I rip the access panel open at the base of the mini-squatter. I may not have Puo’s technical abilities, but I do know how to destroy things: rip, smash, pull, etc.
The mini-squatter abruptly shuts off its annoying siren. The courtyard blinks back into darkness except for my helmet flashlight.
Damn it, the flashlights. That’s probably what the mini-squatter detected. I quickly flick it off with the retina-tracking.
There isn’t time to dwell on it. I kick on the nightvision, and weak, blue pixelated surfaces emerge.
“Whoa,” Puo says, “you’ve got a lot of company headed your way. And they’re dispatching a cruiser. Squatter?”
Shit. “Yeah,” I say, desperately looking for a place to hide. The runner is only of any use if they can’t initially find you. “The squiddie must have dropped it.” Crafty mechanical bastard.
It’s a mark of seriousness when Puo doesn’t reply with a smartass comment.
The back courtyard is closed in by buildings. The only ways out are either up and over, or through one of those buildings. The Pianola Museum is out. The mini-squatter got a picture of me leaving it, and the squiddies will definitely blunder through it. That leaves nine other mystery doors in the courtyard without time to make a decision.
“Puo—” I’m already moving. “—I’m headed toward the westernmost courtyard door.”
“Roger. Bri
nging up building plans now. I’ve already turned around and am headed back near your area.”

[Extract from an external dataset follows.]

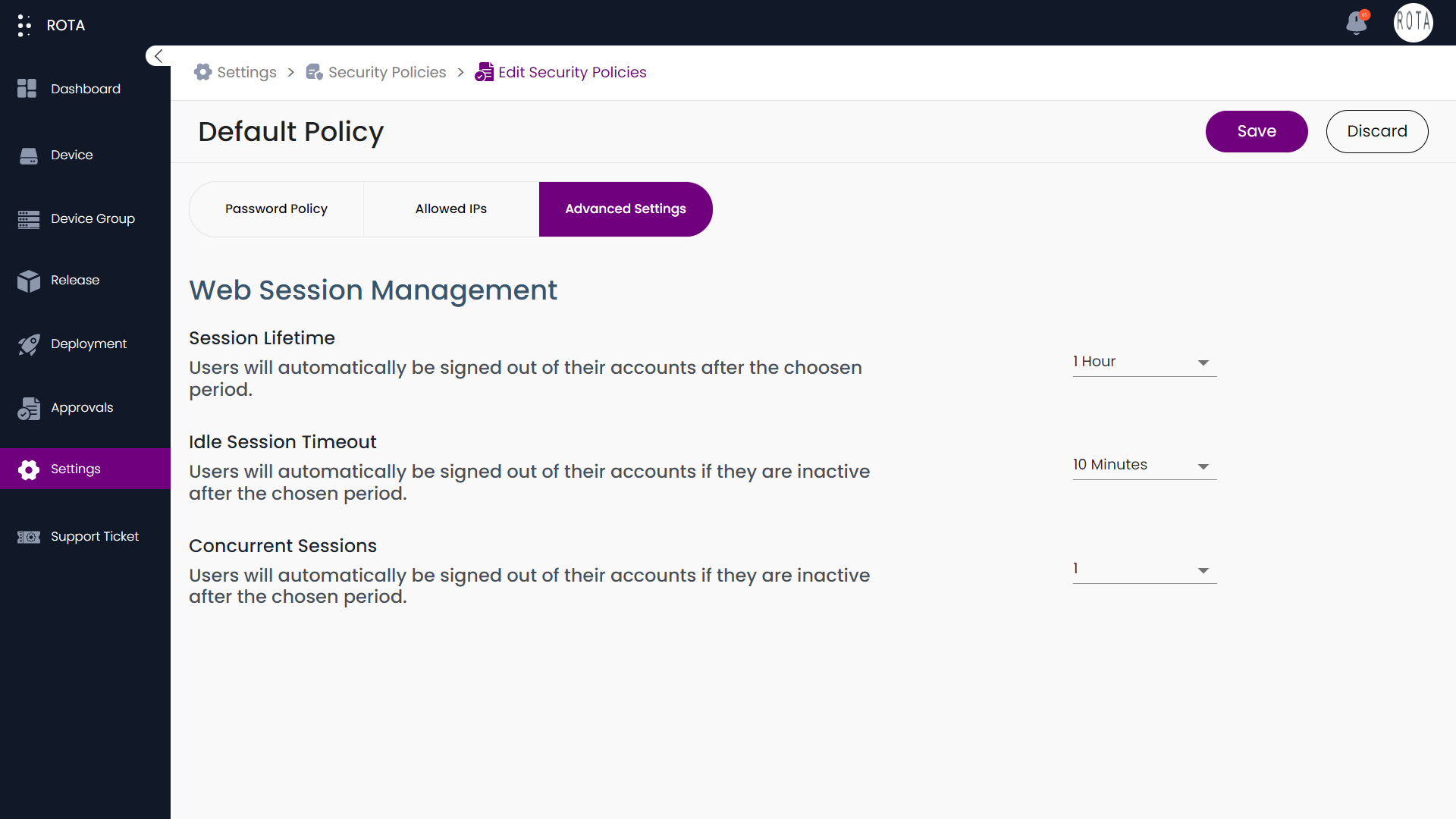Click the Discard button

click(1378, 131)
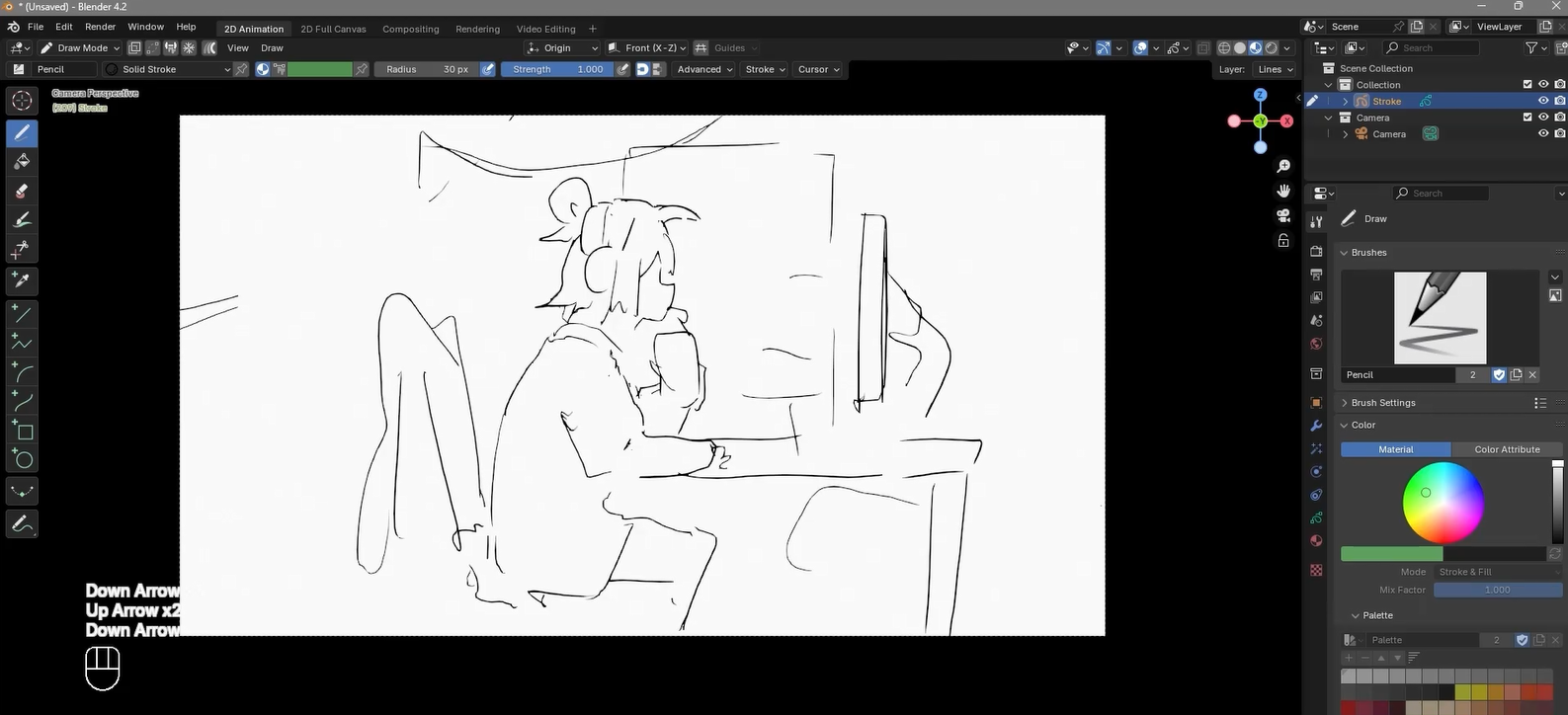Click the zoom magnifier icon in viewport
This screenshot has width=1568, height=715.
1283,166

Good. Puo is driving overhead in the skylanes. He needs to be somewhat close for an extraction.
“They’re going to be there any second,” Puo says. “Hurry.”

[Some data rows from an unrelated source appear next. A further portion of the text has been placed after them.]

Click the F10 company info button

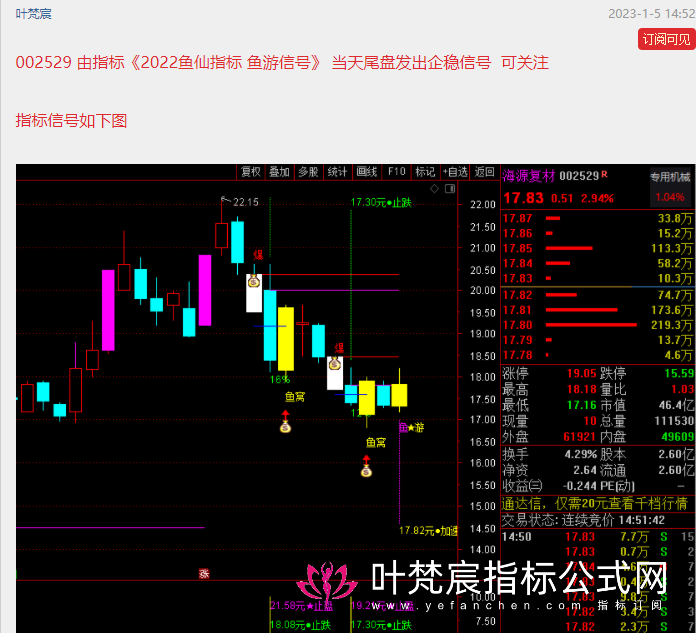pos(397,172)
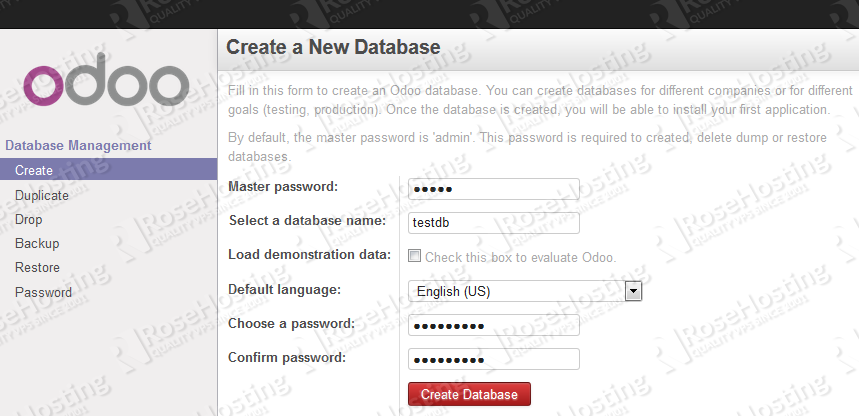This screenshot has height=416, width=859.
Task: Choose Restore from the sidebar
Action: 37,267
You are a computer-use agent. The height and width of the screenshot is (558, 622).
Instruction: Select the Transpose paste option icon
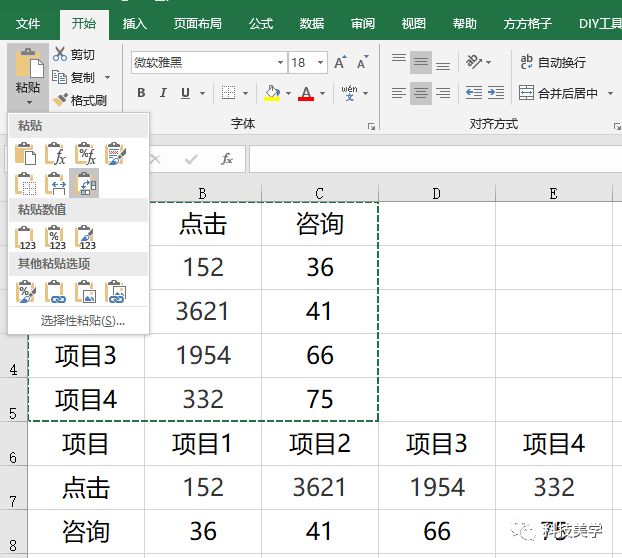coord(85,183)
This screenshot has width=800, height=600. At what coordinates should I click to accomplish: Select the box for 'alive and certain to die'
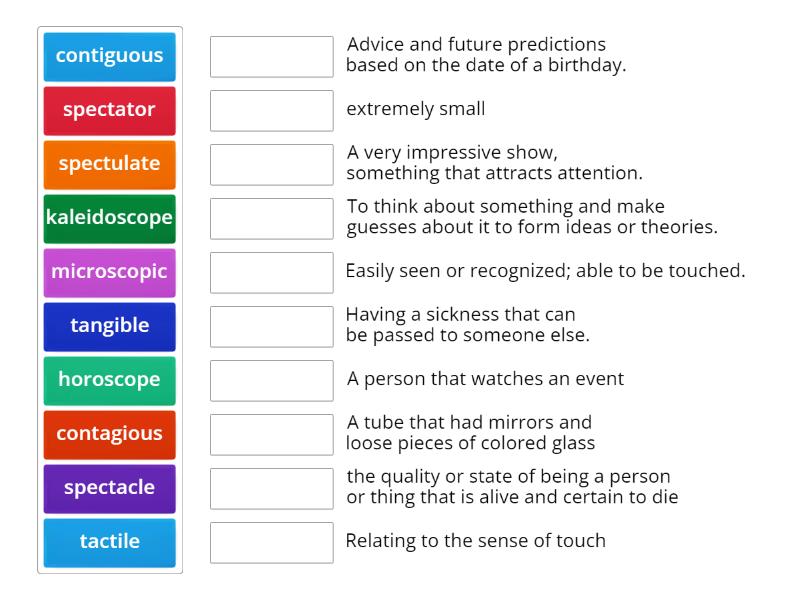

Like I need to be told twice. My chosen mystery door is a gray security door with a white, square vent in the top quarter of the door.
Locked.
My heart pounds in my chest. I feel along the frame of the door: rotting wood that’s been sitting in seawater for eighty-six years.
I start ripping at the rotten wood with both hands around the lock, the wood flaking off easily.
I lean against the door and push. It gives, ripping out the rest of the doorframe around the lock.
I rush in and try to close the door behind me as best I can. As I do, I see the water in the courtyard lightening rapidly, more blue pixels spreading out over the courtyard surfaces from several approaching squiddies.
It won’t take them long to find the evidence of the fresh gouges I left in the doorframe.
There are no blue pixelated surfaces in the building. Nothing once I closed the door. It’s pitch black in here.
With no other option, I turn on one of my helmet flashlights to one percent, the lowest it’ll go. One percent isn’t enough to see anything; turning on the helmet lights automatically turns off the nightvision by default.
Even while I’m doing all this I’m taking slow, careful steps forward. “Puo, talk to me. Where’s an exit?”
“Workkk-ing,” Puo answers.
I override the default setting and turn back on the nightvision with one percent flashlight. Blue pixelated surfaces spread out before me.
“I’m in a kitchen,” I say. “There’s a double-hinged service door to my left—”
“Got it!” Puo says. “You’re in Zoe’s Raw Bar. Go through that door to the main dining room. From there you can exit to the street.”
I follow Puo’s instructions and step into the main dining room. It’s hard tell in blue monochrome what kind of restaurant this was. But there’s a bar in the middle of the floor, and square tables (most are knocked over) set up around it. The front windows are broken.